Mon Oncle (1958), as many of Jacques Tati’s films, focuses on the character of Monsieur Hulot, a bumbling but lovable man who fights a constant battle against the modern architecture and consumerist culture of post-war France. His use of the old cultural form of silent comedy to do so means that the film is predominantly visual, and, within this, animals are used to an extent which both echoes Hulot’s feelings and furthers the comedy.

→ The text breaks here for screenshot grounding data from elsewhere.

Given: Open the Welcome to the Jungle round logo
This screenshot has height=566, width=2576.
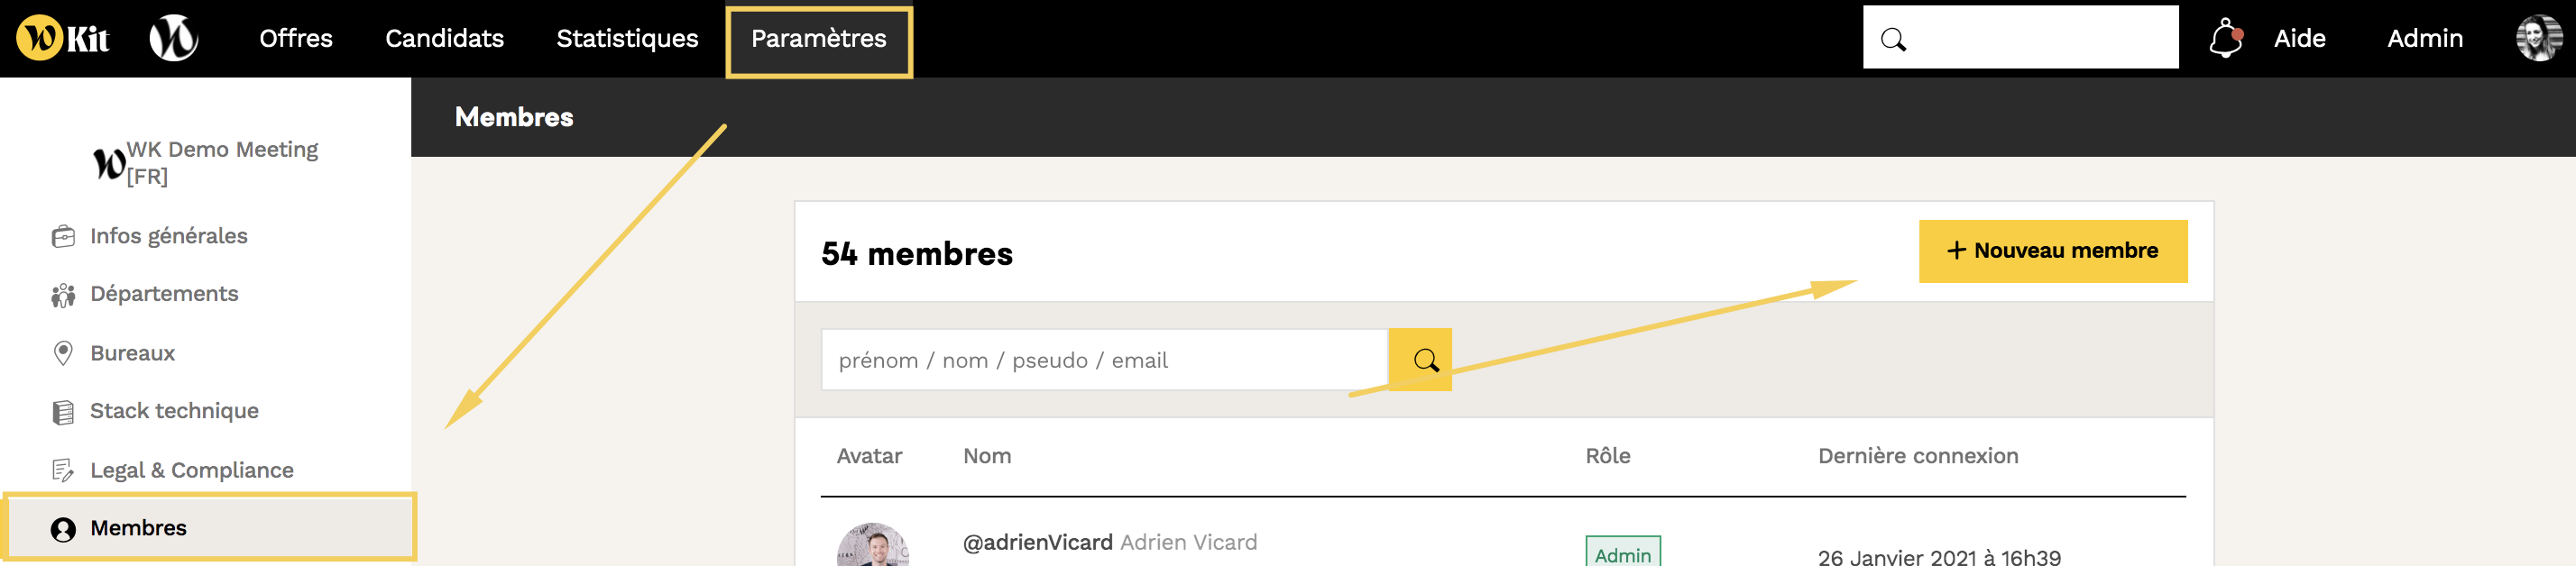Looking at the screenshot, I should point(174,38).
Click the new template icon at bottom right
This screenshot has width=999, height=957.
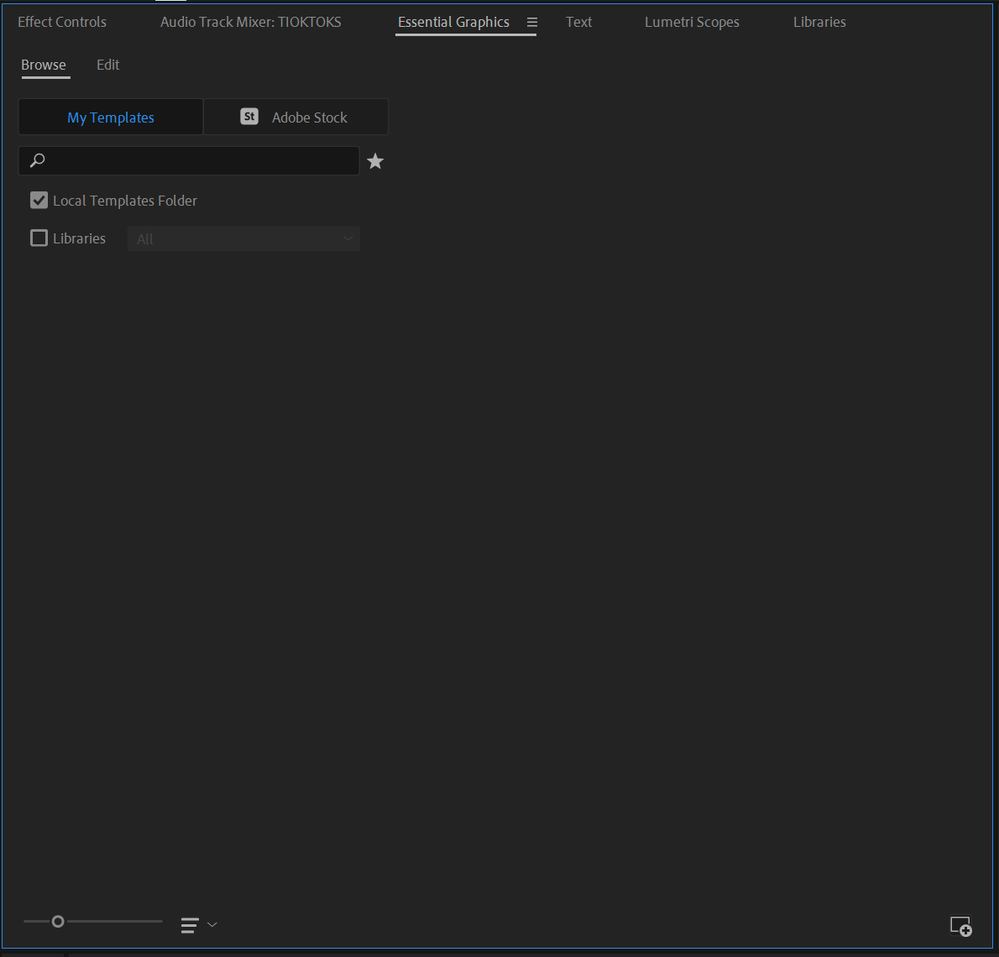tap(961, 926)
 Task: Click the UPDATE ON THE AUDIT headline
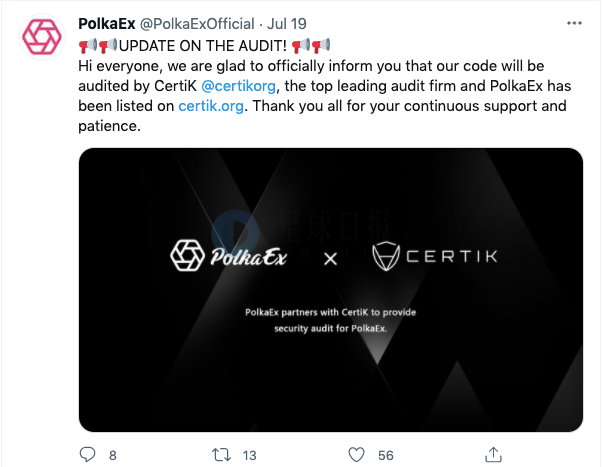(203, 46)
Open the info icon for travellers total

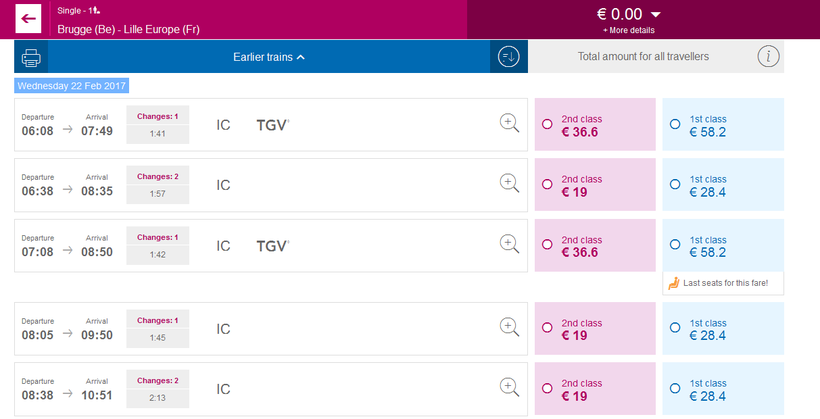tap(767, 57)
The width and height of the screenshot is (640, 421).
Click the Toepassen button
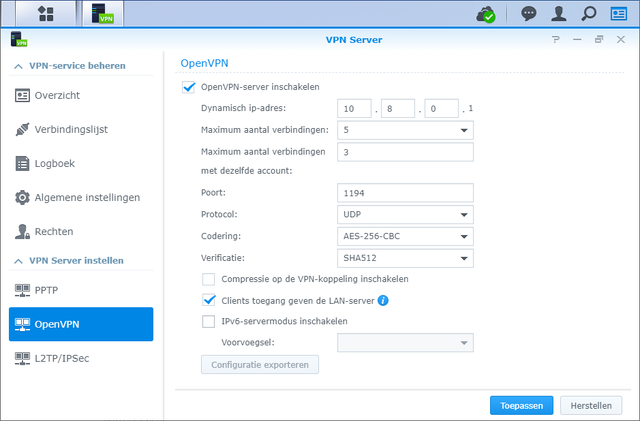522,405
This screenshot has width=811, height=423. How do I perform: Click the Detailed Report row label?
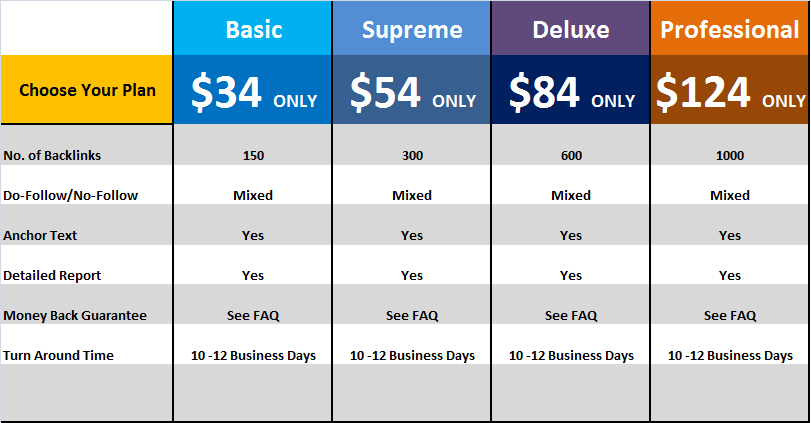52,276

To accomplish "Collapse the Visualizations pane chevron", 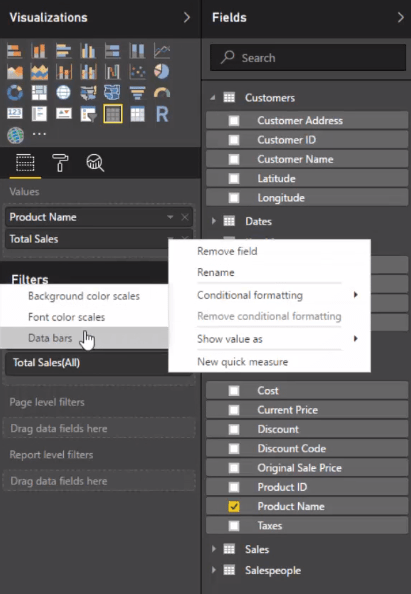I will point(187,17).
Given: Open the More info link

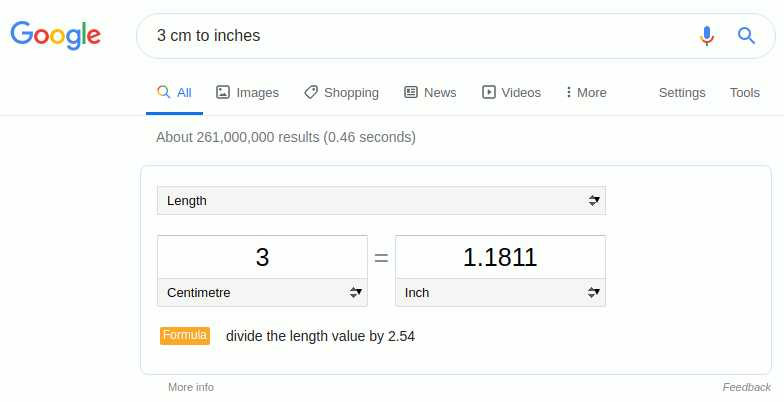Looking at the screenshot, I should 190,387.
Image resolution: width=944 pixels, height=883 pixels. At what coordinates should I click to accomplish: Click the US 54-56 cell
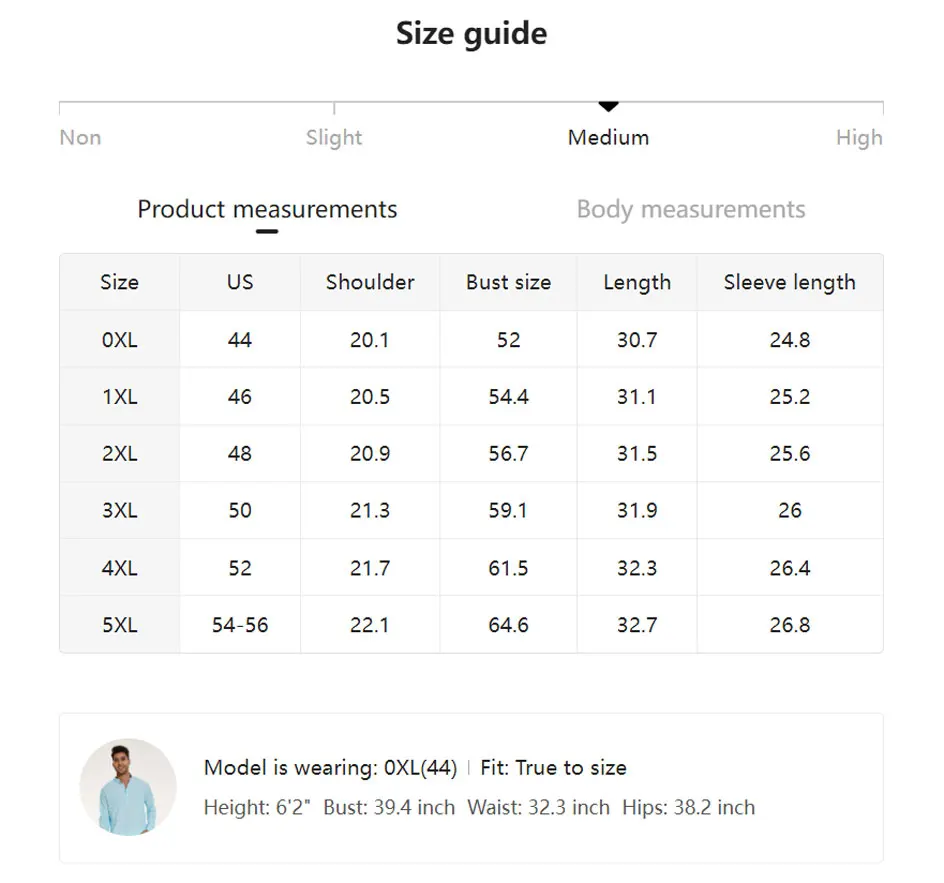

The opening scene begins with a shot of an old French alleyway, signified by the old-fashioned lamppost in the centre. Several dogs rush in from the right of the screen and begin to sniff around. However, one of these is not like the others; he is a small dachshund wearing a tartan coat. Instantly, he is marked out from the rest as a pet as he has this mark of domesticity (the coat) on him. The contrast of red against the neutral background of the wall and the other dogs focuses the attention onto him; he is one to watch. The scene then cuts to a medium close-up of the dachshund as he forages in a bin, delicately eating out of an abandoned container.
He appears out of place within the rubbish and yet he is behaving completely naturally for a dog. However, the addition of his coat adds a comedic element to this natural action as it emphasises the difference between the feral street dogs and himself, suggesting that he is simply mimicking their behaviour.
Another scene cut, and we are shown the dogs following a horse and cart. The camera is placed behind an old brick wall and the cart is visible through a break in this. Framed in this break, behind the cart, is a modern housing development. The brick wall, dogs and horse and cart are representative of the old ways of France, set against the backdrop of architectural change.
This seems to emphasise the continuity of animals and their ability to remain a constant throughout the changing state of the human world. Jacques Tati himself claimed that was why he used them in so many of his films as they always behave predictably, suggesting that humans can ‘learn from dogs’. 
The difference between the domesticated and stray dogs is then further emphasised as the dachshund returns to his home, a hyper-modern development. A close-up shot is used as he squeezes through the gate, pulling his jacket halfway off as he does.
The careless shedding of his coat accentuates his importance as a non-human animal. The presence of the coat reminds the audience of the interference of humans in domesticated animals’ lives; he does not feel a need for the coat himself and does not understand what it is. Therefore, why should he wear it? The stupidity and superiority that humans show over animals, specifically those which are domesticated is displayed in this scene, emphasising the underlying theme of the film; the fight against humans attempting to control the wildness of old France and contain it within the clean and modern new France.